Among the most efficient algorithms for exact and approximate inference in discrete and conditional linear gaussian DGMs are so called Message Passing (MP) or Belief Propagation Algorithms. These algorithms operate on a so-called factor graph, which is very similar to a DGM, except that vertices (factors) may represent joint distributions of multiple variables. If factors share variables, they have to be connected (at least indirectly) using a chain of factors where each factor contains that variable.

Correspondingly, edges (along which messages are passed) need to be able to convey information about joint distributions of several variables at once.

By collapsing a DGM into a factor graph tree (so called Clique Tree or Junction Tree), it is possible to perform efficient exact inference on discrete and conditional linear gaussian networks using message passing inference. That is, unless the resulting tree has at some point a too large tree-width (loosely, the result of a large but too dense graph), which can make exact inference intractable.
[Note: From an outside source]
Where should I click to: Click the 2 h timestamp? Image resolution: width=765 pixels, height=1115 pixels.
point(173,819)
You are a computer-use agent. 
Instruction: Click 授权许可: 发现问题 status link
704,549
Even in those cases where exact inference is intractable, the Loopy Belief Propagation algorithm can provide very fast approximate (asymptotically biased) inference, providing good solutions (empirical results) in cases where other algorithms fail or are too slow.
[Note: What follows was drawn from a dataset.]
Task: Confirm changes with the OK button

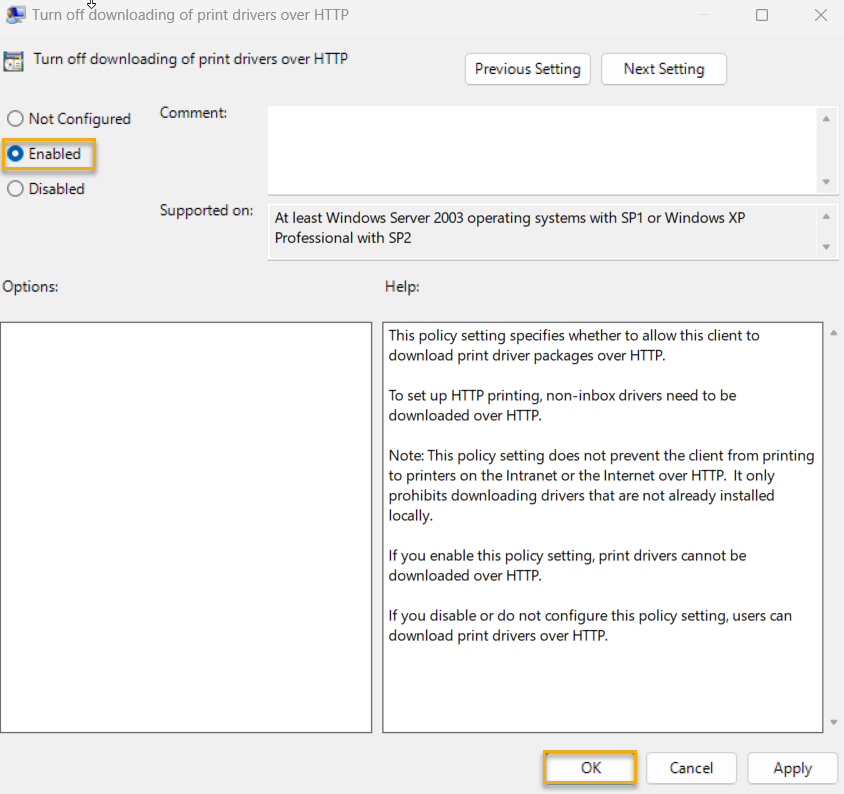Action: pyautogui.click(x=589, y=768)
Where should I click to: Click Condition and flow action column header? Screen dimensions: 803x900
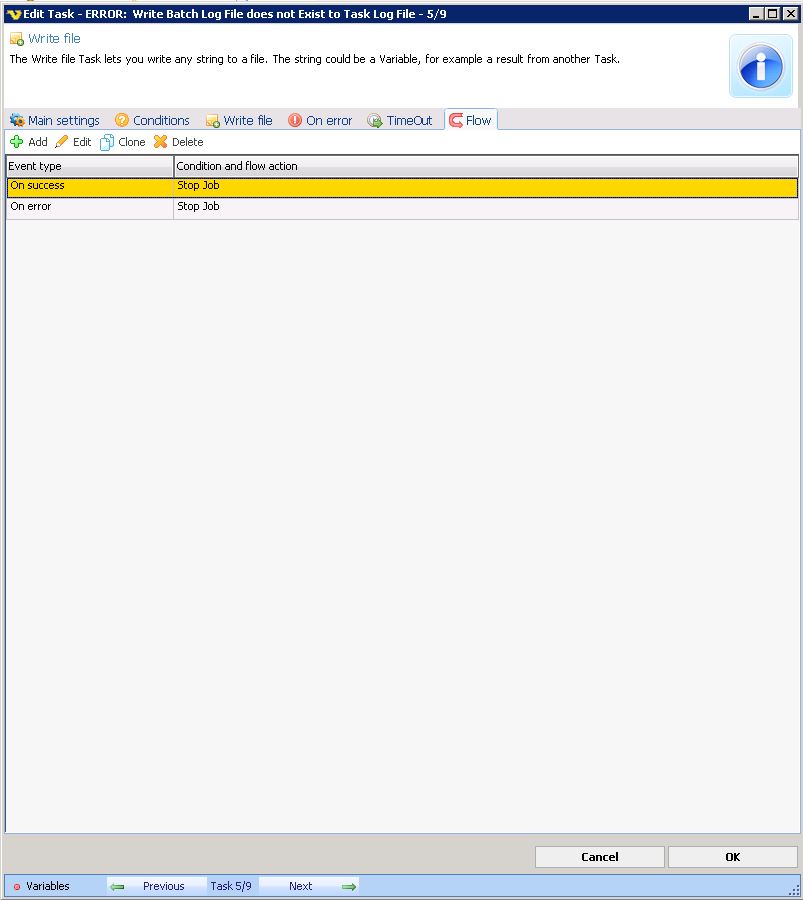pos(485,166)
It is important to note that the core algorithm (message passing) of approximate Loopy Belief Propagation and exact Clique Tree Inference are the same.
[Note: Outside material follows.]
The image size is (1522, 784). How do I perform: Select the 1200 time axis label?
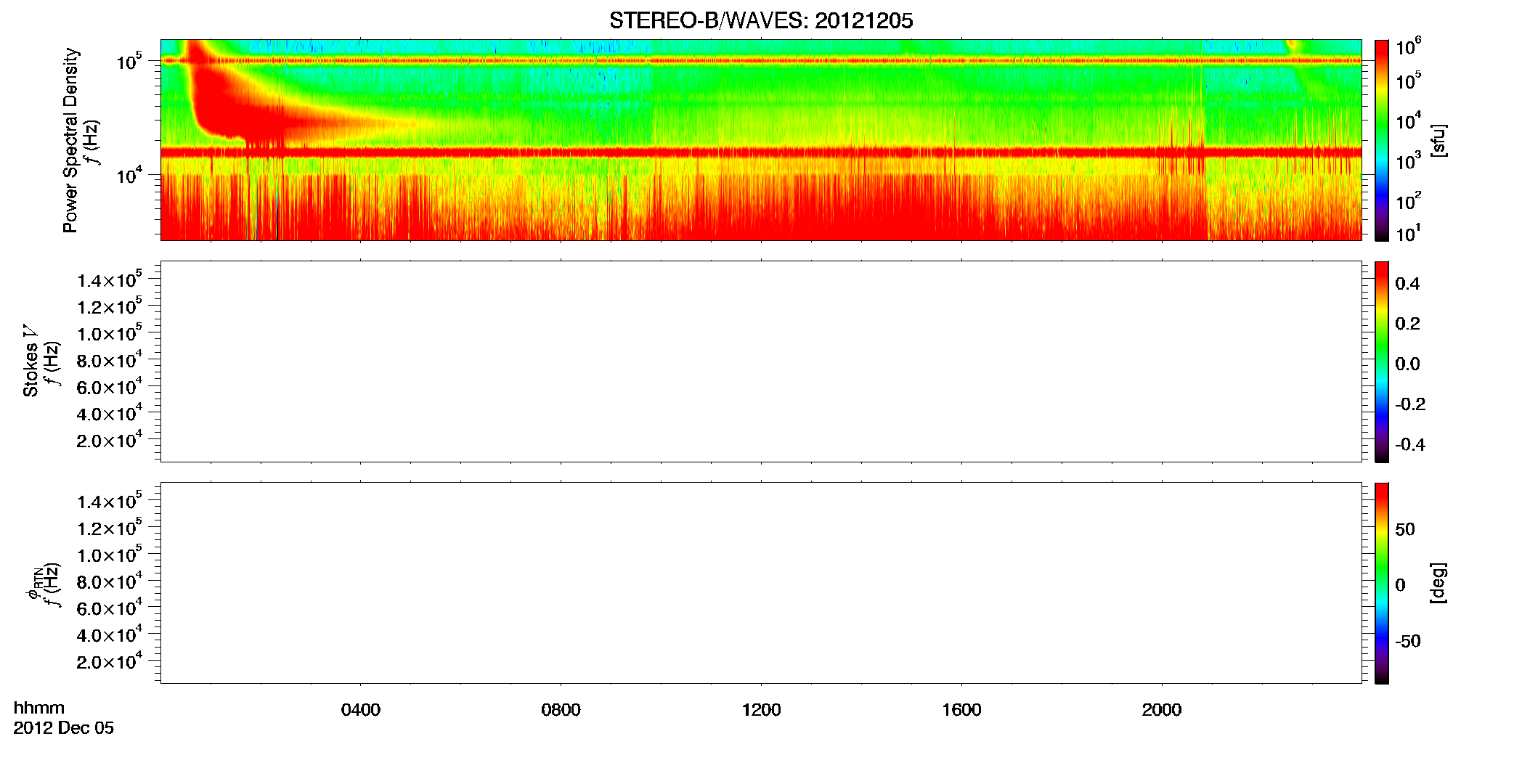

Again, I refer to the book Probabilistic Graphical Models by Daphne Koller and her Coursera course for details.

Nonparametric and Particle Belief Propagation / Message Passing

As Dauwels et al. have pointed out in the Paper Particle Methods as Message Passing, it is actually possible to combine parametric exact inference and nonparametric approximate inference by using Particle Lists as messages in the message passing algorithm.

They used this approach to show that it is possible to view common MCMC procedures such as Gibbs Sampling, Metropolis Hastings and Importance Sampling as special cases of Particle Message Passing.

What is also important here: Each factor could be an independend MCMC sampler working on a subset of the variables and / or evidence. Or a faster parametric inference algorithm, if the problem allows.

Other fast inference algorithms such as Expectation Propagation and other Forms of Variational Inference such as Mean-Field based method can be also be cast as variants of Message Passing procedures.

There are several key papers which describe important aspects and approaches that might be taken:

The Message Fusion Problem

All of the above papers identify a single performance bottleneck in these algorithms.

If we have two factors which share at least one continuous variable $ x $ with a smoot pdf, the probability that two factors will independently choose the same value for that variable is essentially zero.

So if we have two factors represented using discrete particle lists $ \phi(x) $ and $ \theta(x) $, their product will be zero with near certainty everywhere.

What we need to do is to perform so called Message Fusion, for which several approaches have been proposed.

The standard approach is to use some form of Kernel Density Estimation (KDE), which effectively represents each particle/sample not as a discrete probability spike, but smoothes the density using an appropriate kernel. Usually, Gaussian Kernels are used. Given an efficient sampling procedure from products of Gaussian Mixtures, such as Ihler, Sudderth et al: Efficient Multiscale Sampling from Products of Gaussian Mixtures, we can efficiently sample from these. More on that approach is found in Ihler, Sudderth et al: Nonparametric Belief Propagation

But a problem remains: It's computationally expensive to evaluate the probability density and curvature (Jacobian and Hessian) of these messages. And that might be important if we would like to sample from a product of such a mixture density message with the probability density function of a factor.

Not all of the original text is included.